[Start of section]
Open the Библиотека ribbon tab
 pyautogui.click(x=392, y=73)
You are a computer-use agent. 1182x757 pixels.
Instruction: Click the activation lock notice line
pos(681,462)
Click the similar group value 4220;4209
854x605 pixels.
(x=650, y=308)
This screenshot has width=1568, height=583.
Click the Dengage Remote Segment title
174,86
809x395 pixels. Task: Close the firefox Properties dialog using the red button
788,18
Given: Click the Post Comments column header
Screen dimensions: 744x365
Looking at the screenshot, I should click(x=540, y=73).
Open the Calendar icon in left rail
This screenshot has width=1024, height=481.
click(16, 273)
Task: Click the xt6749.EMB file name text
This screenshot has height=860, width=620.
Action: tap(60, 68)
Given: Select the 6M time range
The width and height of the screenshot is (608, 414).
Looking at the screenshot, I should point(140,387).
[End of section]
Work required. Give back the records above, character for character.

Answer area.
Open the Библиотека ribbon tab
 pyautogui.click(x=392, y=73)
You are a computer-use agent. 1182x757 pixels.
Instruction: Click the activation lock notice line
pos(681,462)
Click the similar group value 4220;4209
854x605 pixels.
(x=650, y=308)
This screenshot has width=1568, height=583.
Click the Dengage Remote Segment title
174,86
809x395 pixels. Task: Close the firefox Properties dialog using the red button
788,18
Given: Click the Post Comments column header
Screen dimensions: 744x365
Looking at the screenshot, I should click(x=540, y=73).
Open the Calendar icon in left rail
This screenshot has width=1024, height=481.
click(16, 273)
Task: Click the xt6749.EMB file name text
This screenshot has height=860, width=620.
Action: tap(60, 68)
Given: Select the 6M time range
The width and height of the screenshot is (608, 414).
Looking at the screenshot, I should point(140,387).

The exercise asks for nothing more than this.